* What to do
Everything from the line holding "Image resolution: width=508" to the last line of the material below must be retyped exactly, minus any pictures.

* Exercise inputs
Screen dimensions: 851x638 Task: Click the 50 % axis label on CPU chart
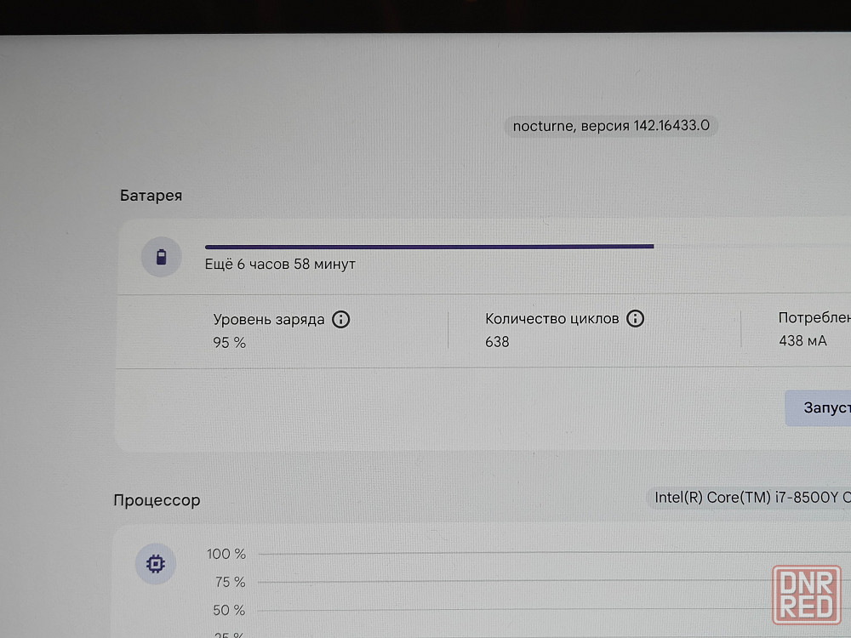228,611
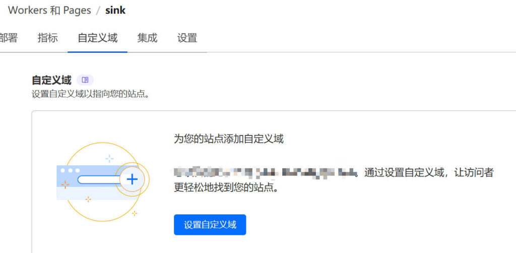Viewport: 516px width, 253px height.
Task: Click the 自定义域 section heading
Action: 51,80
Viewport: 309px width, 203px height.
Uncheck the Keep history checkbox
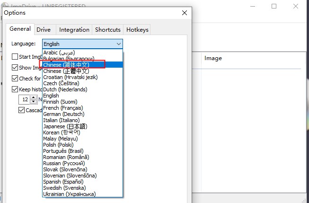click(15, 89)
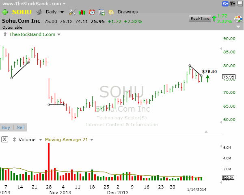Toggle the Real-Time data button
The height and width of the screenshot is (195, 244).
point(200,19)
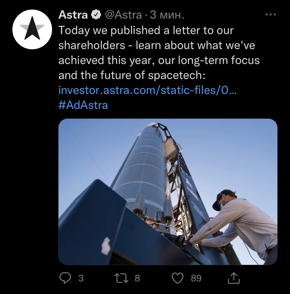Open the attached rocket photo

point(168,192)

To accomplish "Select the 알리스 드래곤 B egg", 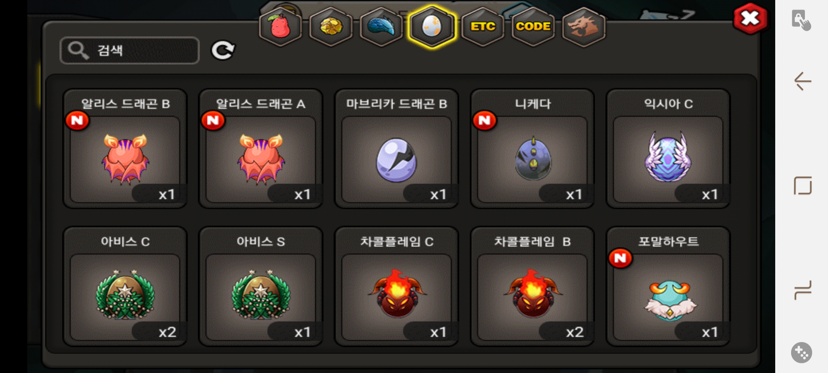I will [x=125, y=149].
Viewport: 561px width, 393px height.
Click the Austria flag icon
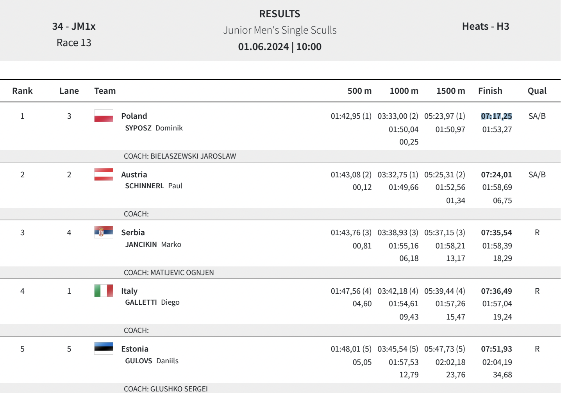[x=104, y=174]
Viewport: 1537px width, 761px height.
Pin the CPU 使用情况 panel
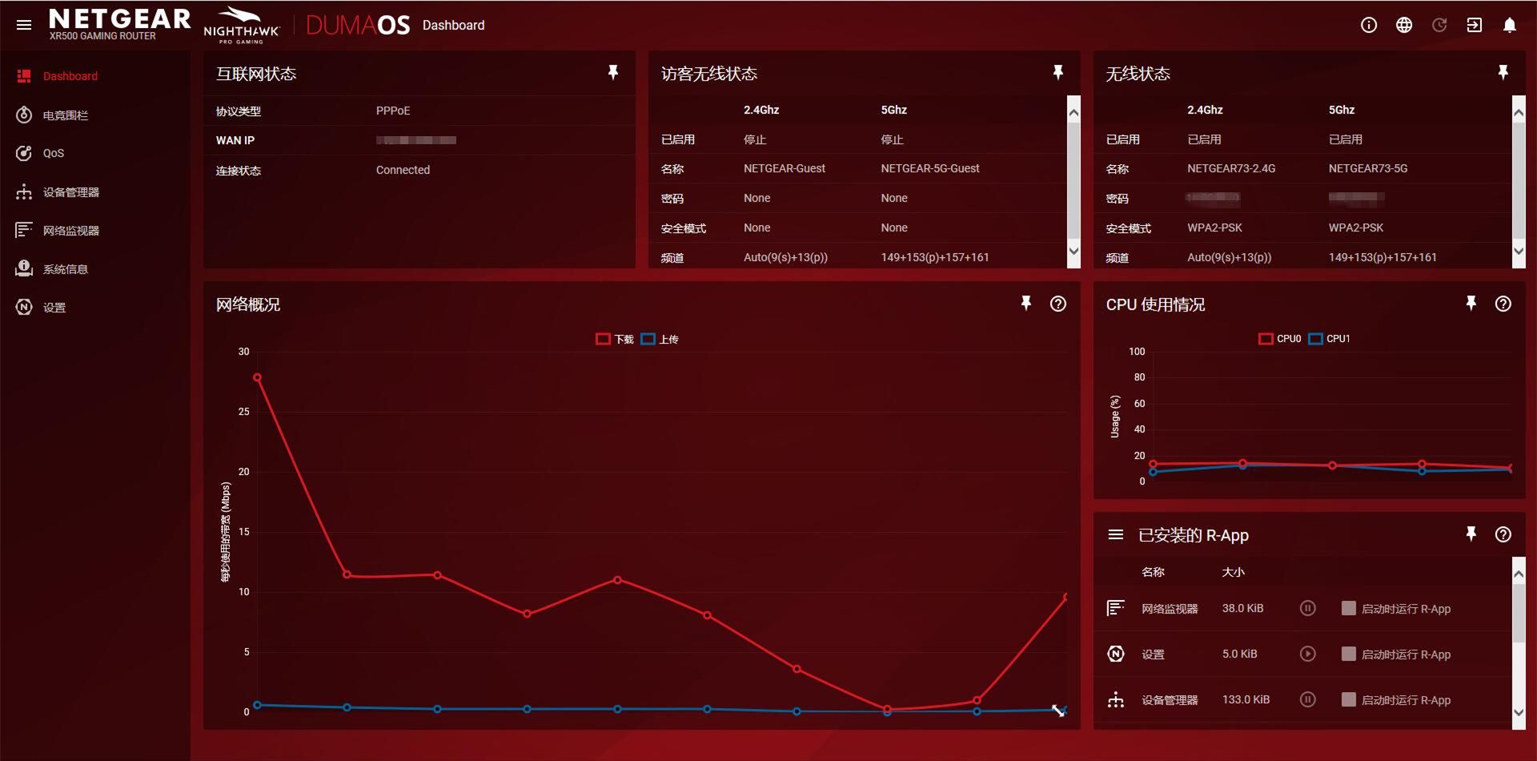(1471, 304)
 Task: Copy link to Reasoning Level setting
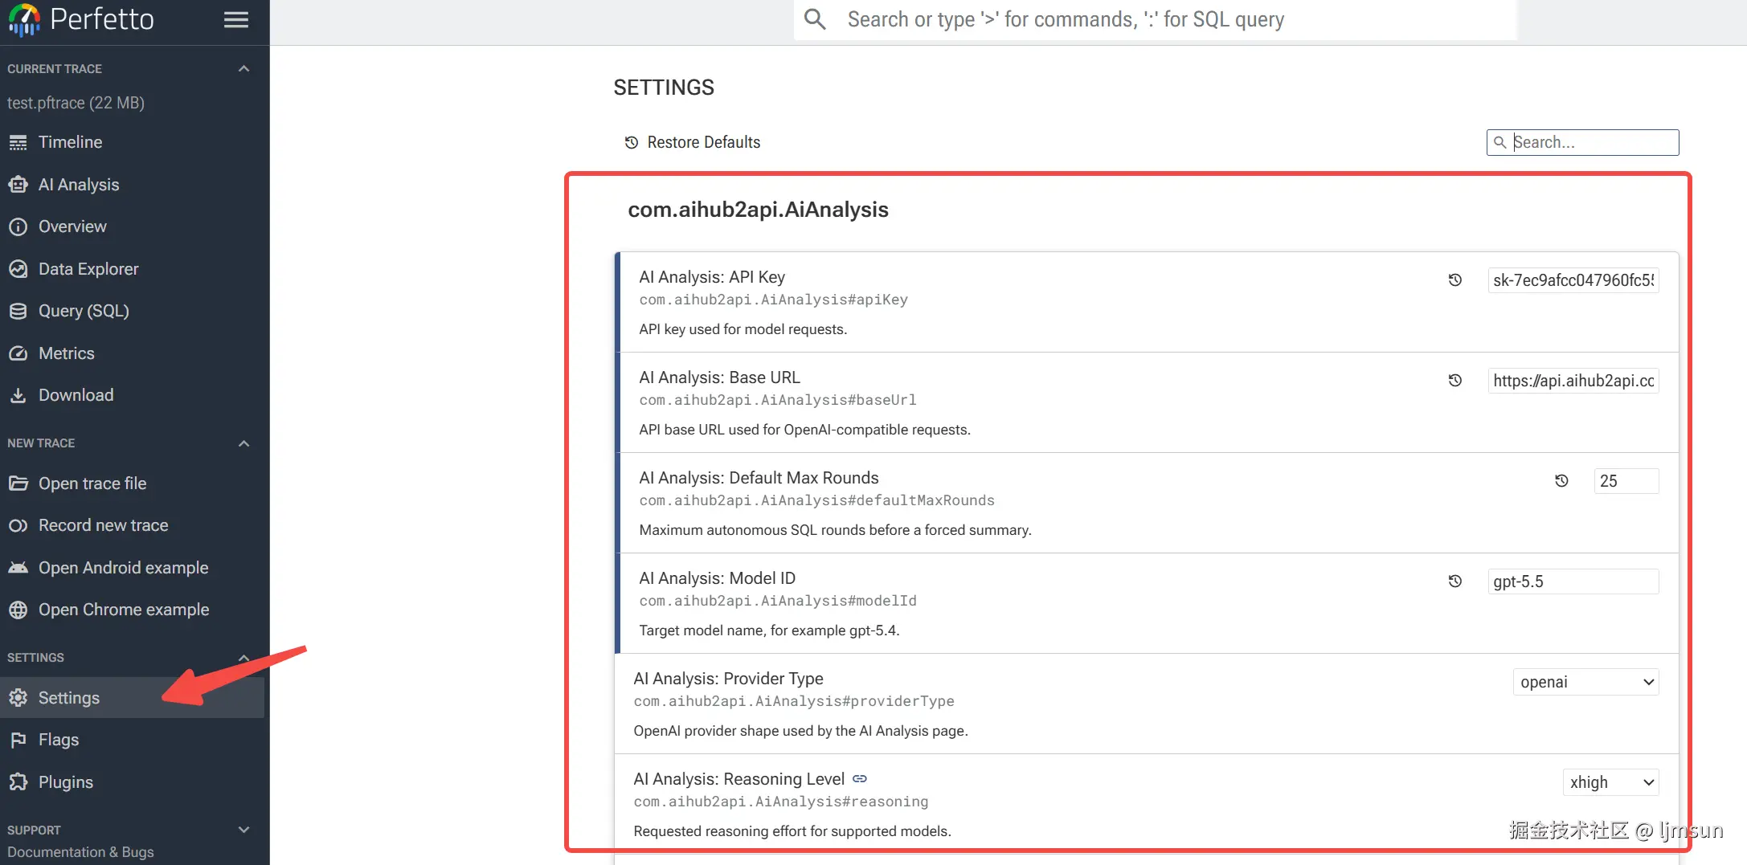(x=860, y=779)
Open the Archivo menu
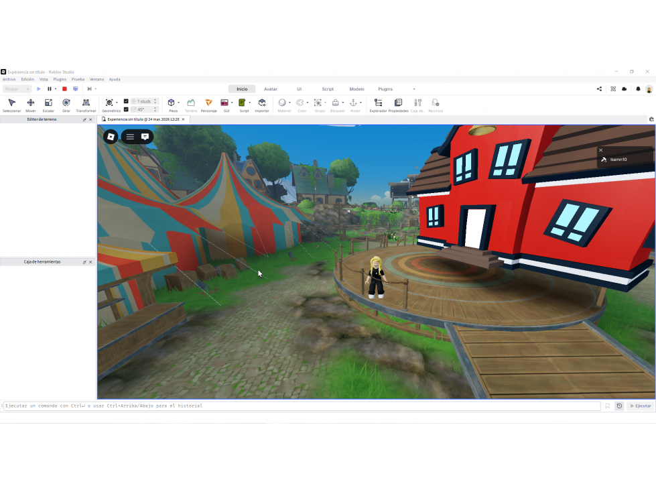The image size is (656, 492). 9,79
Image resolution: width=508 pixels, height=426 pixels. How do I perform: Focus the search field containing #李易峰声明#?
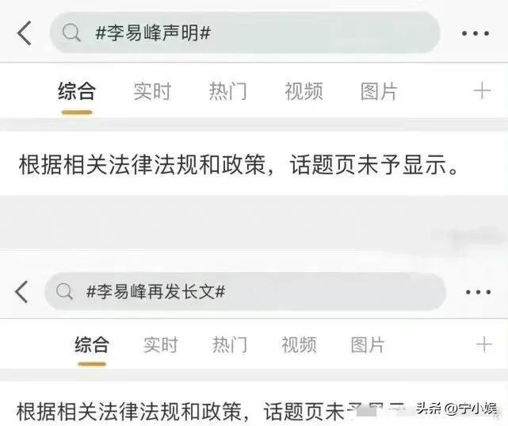(x=245, y=33)
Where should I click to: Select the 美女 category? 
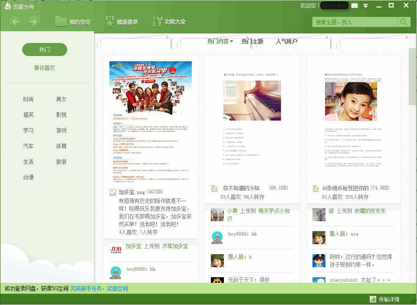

* Answer space
Image resolution: width=508 pixels, height=426 pixels. How do I perform: Focus the search field containing #李易峰声明#?
(x=245, y=33)
Where should I click to: Select the 美女 category? 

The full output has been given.